▶ [Stored dataset items]:
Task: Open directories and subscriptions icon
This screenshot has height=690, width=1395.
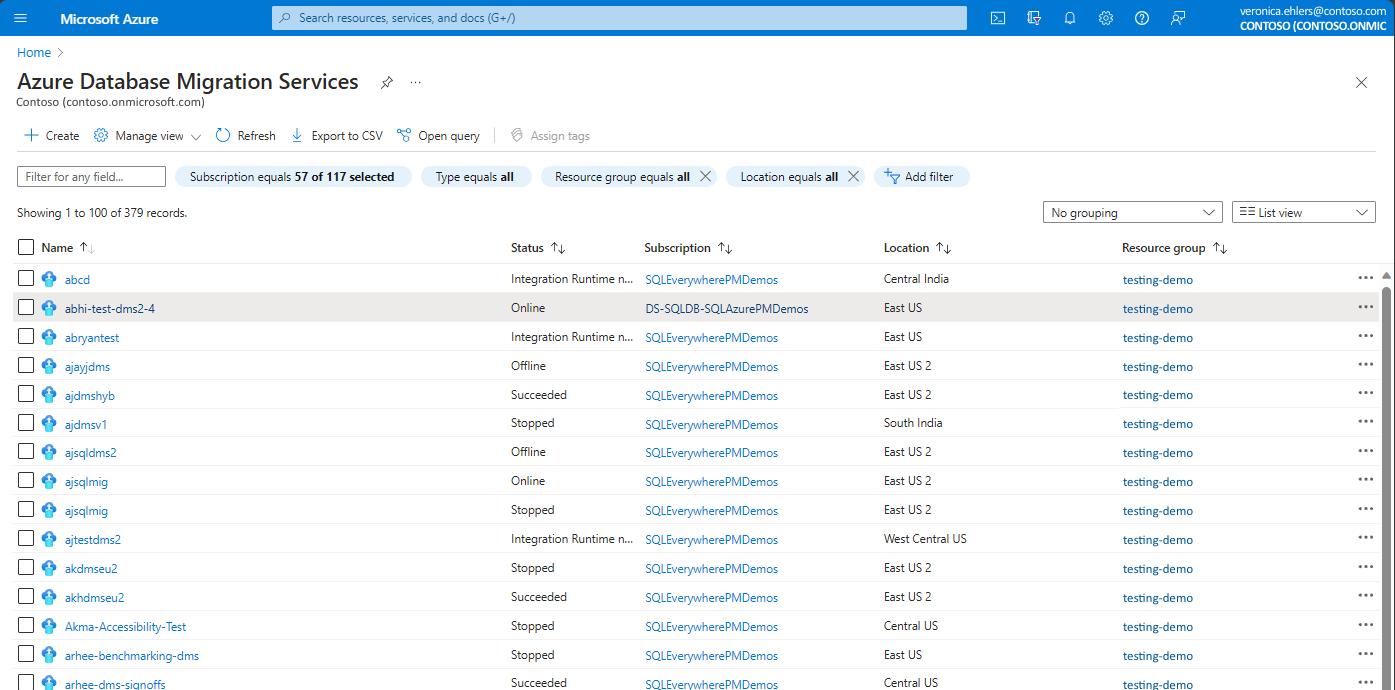Action: click(x=1034, y=18)
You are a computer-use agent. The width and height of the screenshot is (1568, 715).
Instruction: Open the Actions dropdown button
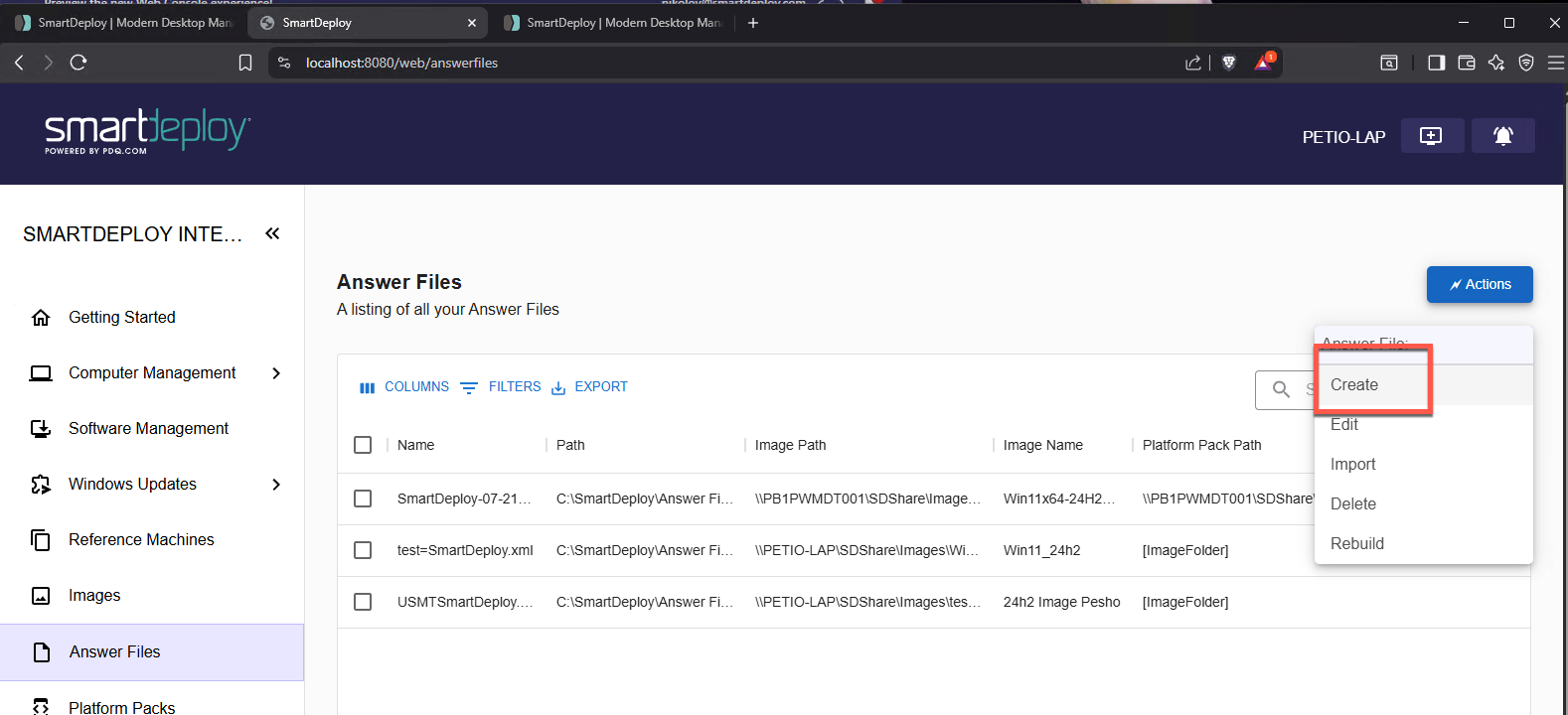[1479, 284]
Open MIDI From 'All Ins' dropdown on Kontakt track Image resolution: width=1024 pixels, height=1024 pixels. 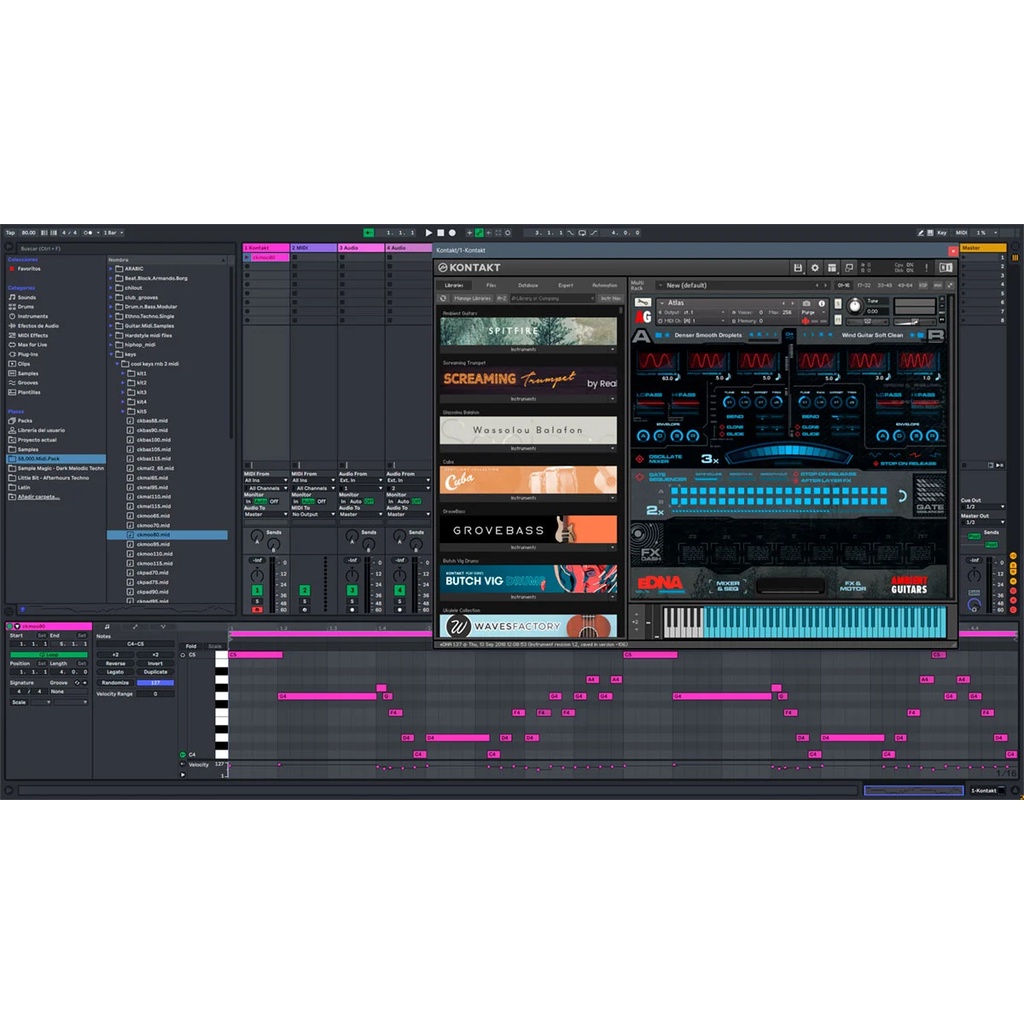[265, 481]
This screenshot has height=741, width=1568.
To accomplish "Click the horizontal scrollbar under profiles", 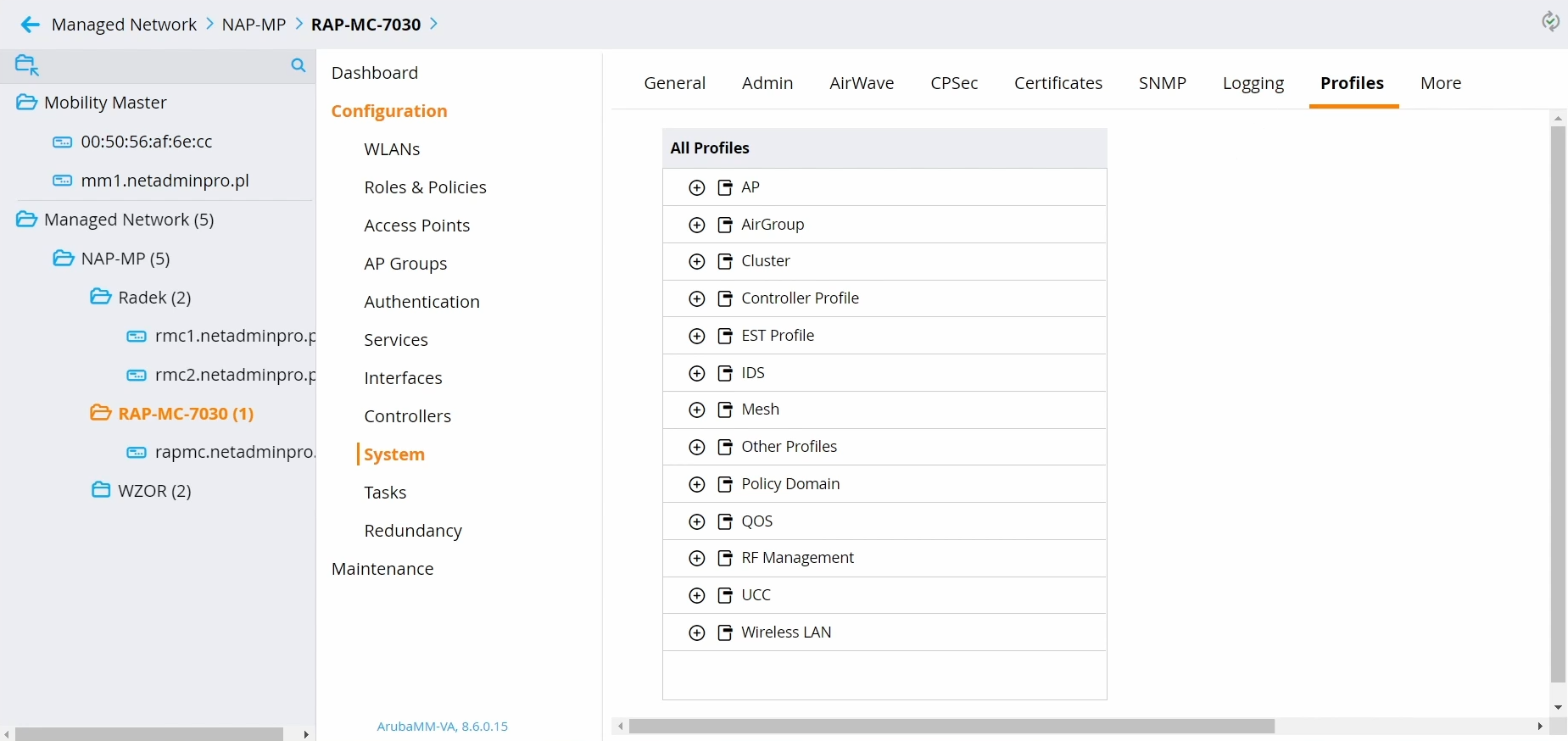I will pos(951,727).
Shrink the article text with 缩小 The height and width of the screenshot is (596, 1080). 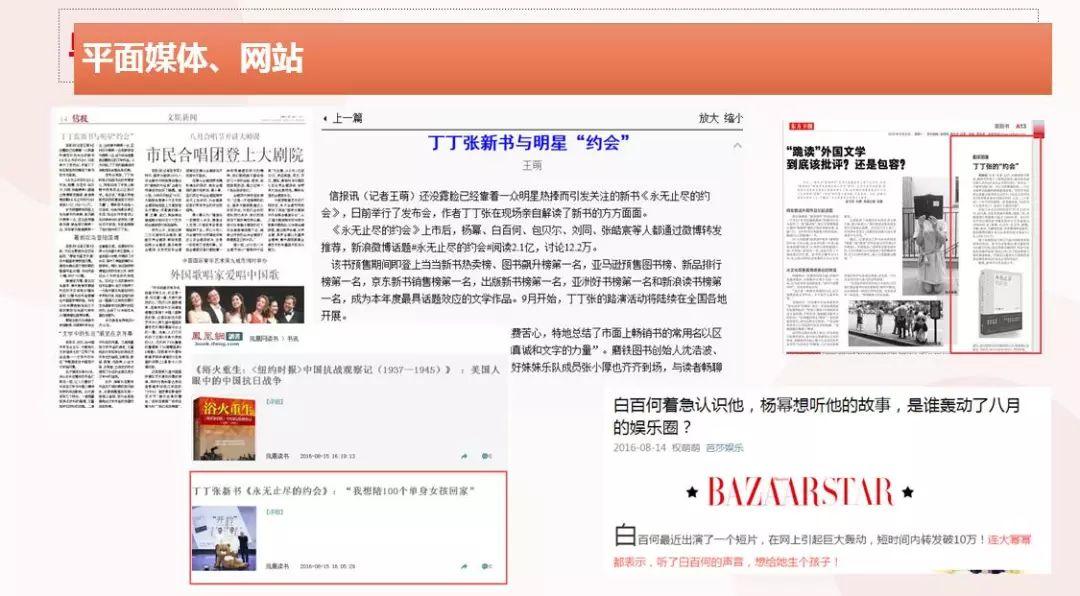click(x=733, y=118)
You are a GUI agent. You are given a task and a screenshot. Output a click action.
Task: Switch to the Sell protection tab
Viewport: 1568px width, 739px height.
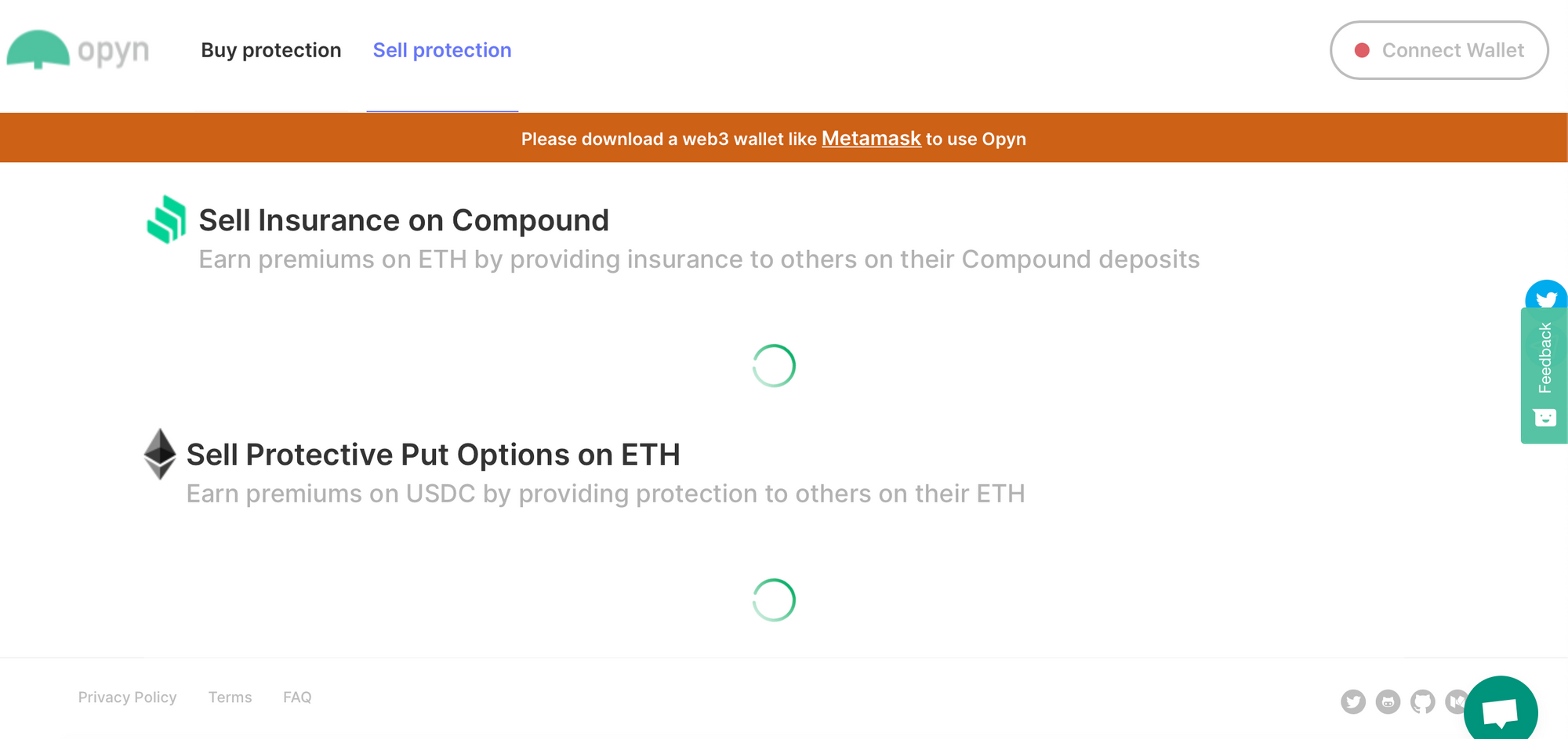(x=442, y=50)
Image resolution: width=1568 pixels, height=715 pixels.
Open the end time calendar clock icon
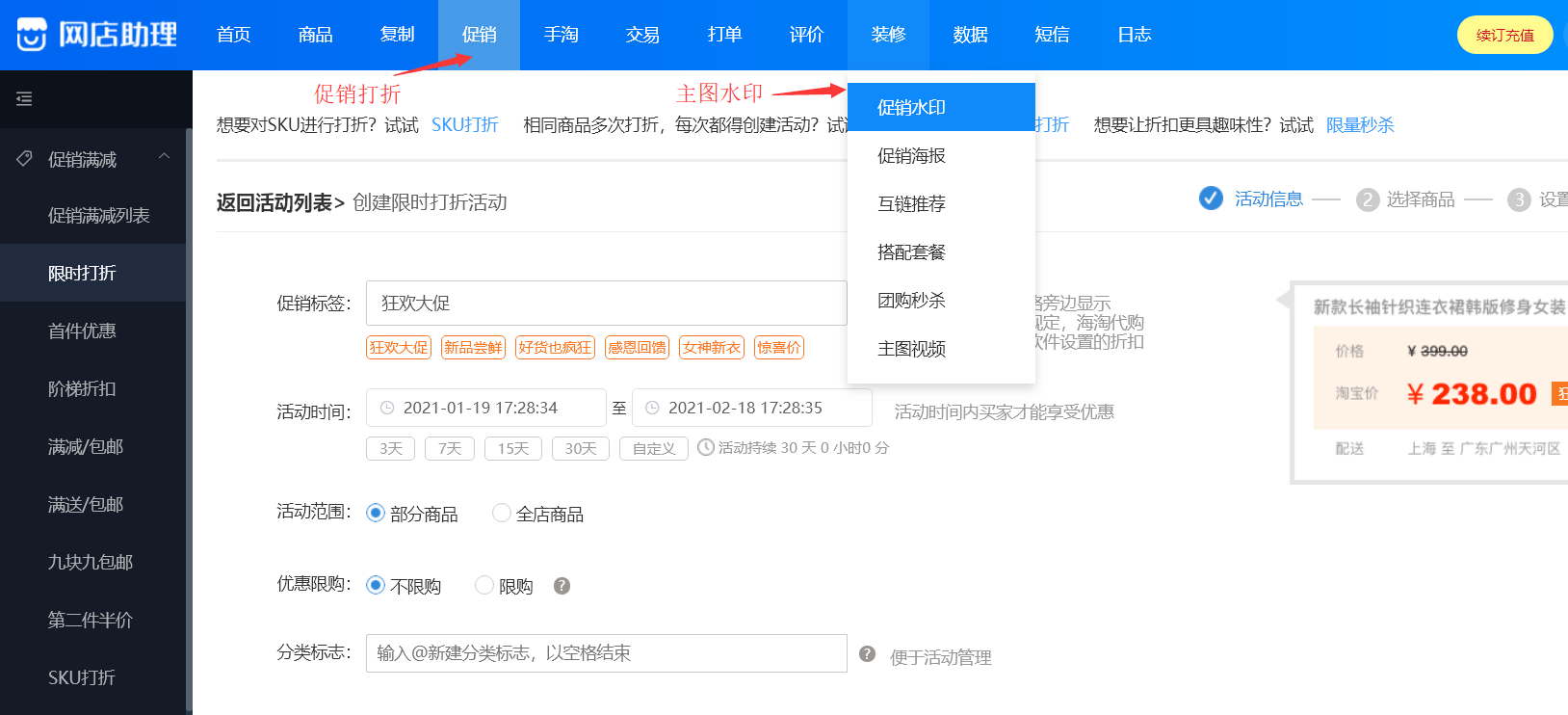coord(652,408)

▶ [DIRECTIONS FOR THIS TASK]:
Look over the records above and say, with no extra words, how many lines include "agent".

▶ [EXERCISE RESULT]:
2